Sie traf Carrie im Hauptempfangssaal sitzend an; sie hatte auf einem Stuhl in der Nähe des einzigen Tisches Platz genommen, der für ihre Besprechungen hergerichtet war. Der restliche riesige Raum war leer, kahl und öd. Die Bühne hinten lag dunkel und verlassen da. Der Hartholzboden war unlängst gesäubert worden und spiegelte nur so, aber ohne die üblichen Stühle und Tische wirkte er etwas traurig. Wenn alles an seinem Platz stand – die mit Leinen gedeckten Tische und duftenden Blumenarrangements, das warme Büffet und die Torten, die Kerzen, die alles in zauberhaftes Licht tauchten, während die Musik durch den Raum schwebte –, dann war dieser Saal für einen Hochzeitsempfang ideal.
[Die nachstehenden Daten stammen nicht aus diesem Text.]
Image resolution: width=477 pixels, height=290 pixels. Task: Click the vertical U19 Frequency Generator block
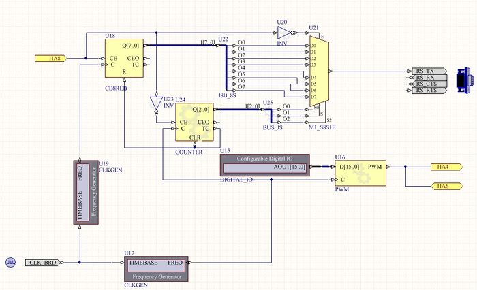[82, 192]
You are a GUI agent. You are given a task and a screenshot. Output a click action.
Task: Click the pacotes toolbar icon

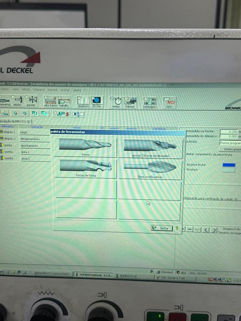31,101
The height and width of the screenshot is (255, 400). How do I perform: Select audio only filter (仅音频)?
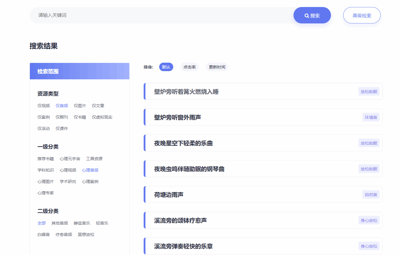click(x=62, y=106)
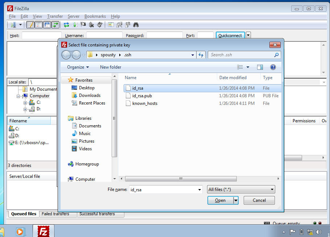Click the binoculars file search icon
This screenshot has height=237, width=330.
click(x=136, y=25)
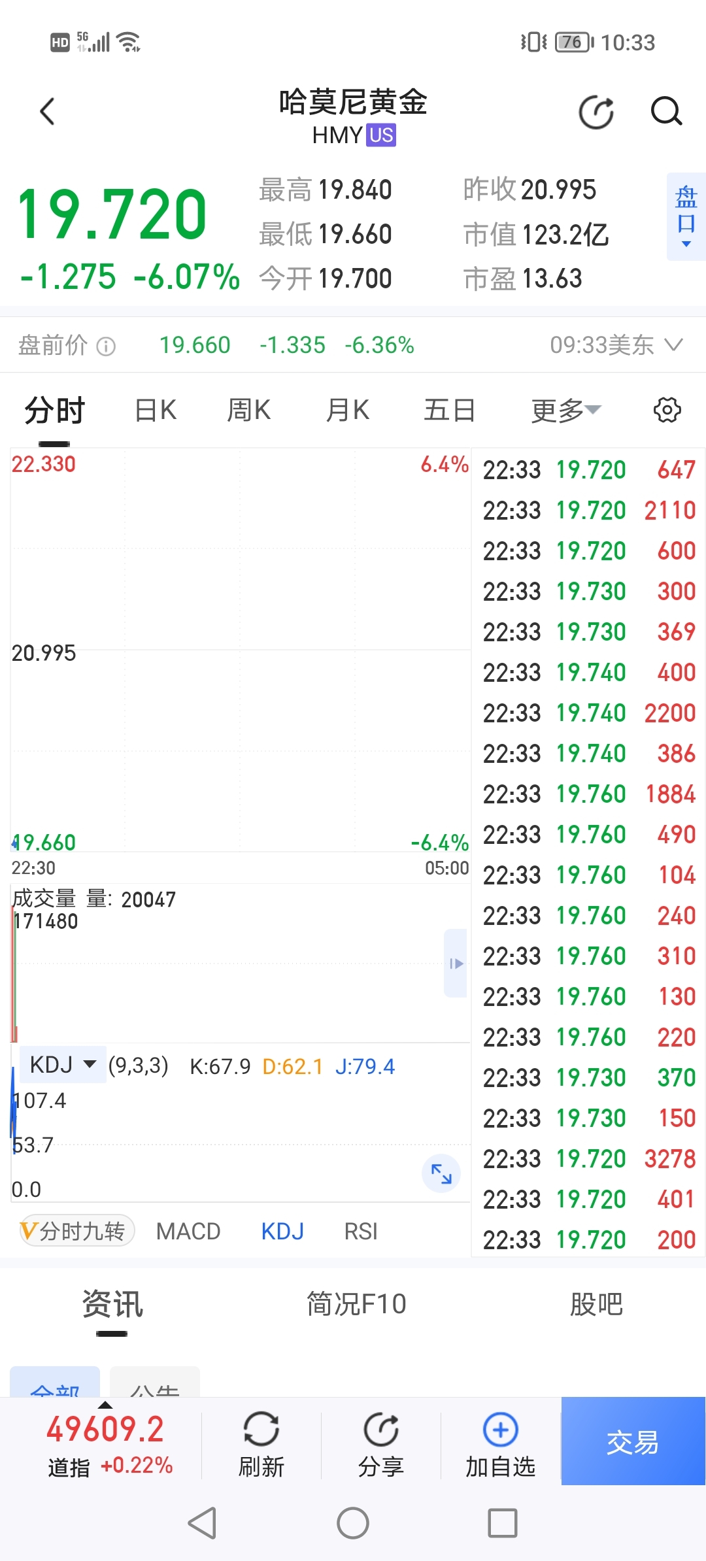Tap the back arrow icon
The width and height of the screenshot is (706, 1561).
click(x=47, y=112)

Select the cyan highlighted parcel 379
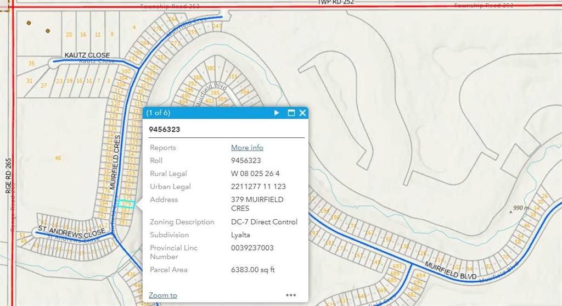click(126, 203)
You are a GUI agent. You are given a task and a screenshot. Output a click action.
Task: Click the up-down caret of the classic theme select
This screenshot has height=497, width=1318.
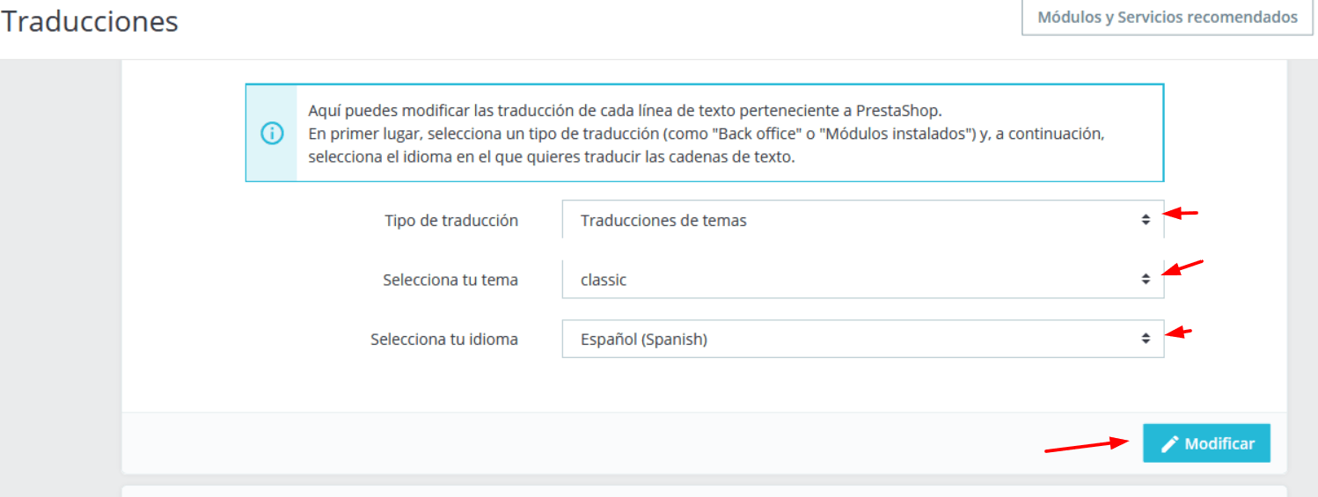pyautogui.click(x=1146, y=279)
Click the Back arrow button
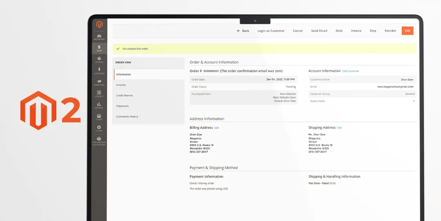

Momentan wirkte er bis auf das zerknitterte Stück Stoff, das einen halben Meter von der künftigen Braut entfernt auf dem Boden lag, einfach nur öd.
»Sie kommen zu spät«, schnauzte Carrie sie an, ohne Jaclyn eines Blickes zu würdigen.
Einen Monat noch …
»Ich bin fünf Minuten zu früh dran«, erwiderte Jaclyn gelassen. »Haben Sie die Uhrzeit des Termins mit Gretchen geändert, ohne mich zu informieren?«
Daraufhin bedachte Carrie sie mit einem funkelnden Blick: »Ich würde Ihnen wärmstens empfehlen, Ihren Kundinnen diese uneinsichtige Frau zu ersparen. In der Tat, ich bestehe darauf, dass …«
Jaclyn legte ihren Aktenkoffer auf dem Tisch ab. »Ich empfehle Gretchen immer wärmstens und werde es auch weiterhin so halten.«
»Sie ist inkompetent. Ihre Arbeit ist Pfusch.«
»An Ihrer Stelle wäre ich mit solchen Aussagen sehr vorsichtig. Sie könnte Sie wegen Geschäftsschädigung verklagen und würde vermutlich sogar Recht bekommen. Sie hat schon für überaus bedeutende Frauen dieser Stadt Kleider geschneidert, und einige könnten sich auf ihre Seite schlagen. Und ich muss Sie warnen: Sie hat viele enge Freunde in diesem Geschäft – es ist fast schon wie eine Zunft. Und überaus angesehen ist sie auch, vor allem im Südosten. Falls Sie sich je wieder ein Gewand schneidern lassen wollen, würde ich Ihnen nahelegen, die Sache auf sich beruhen zu lassen. Die Kleider für die Brautjungfern sind fertig, sie sind wunderhübsch, und jetzt ist es Zeit, die anderen Themen anzugehen.«
Carries Kiefer verspannte sich, und einen Augenblick dachte Jaclyn, sie würde aufspringen und sie angreifen. Carrie konnte es wahrlich nicht ertragen, wenn sie ihren Willen nicht durchsetzen konnte. Ach, die armen Selbstständigen, die nachher noch mit ihr zu tun bekamen. Wenn sie sie doch nur hätte vorwarnen können! Doch die Achterbahn rauschte bereits bergab; sie konnte bestenfalls noch Einhalt gebieten.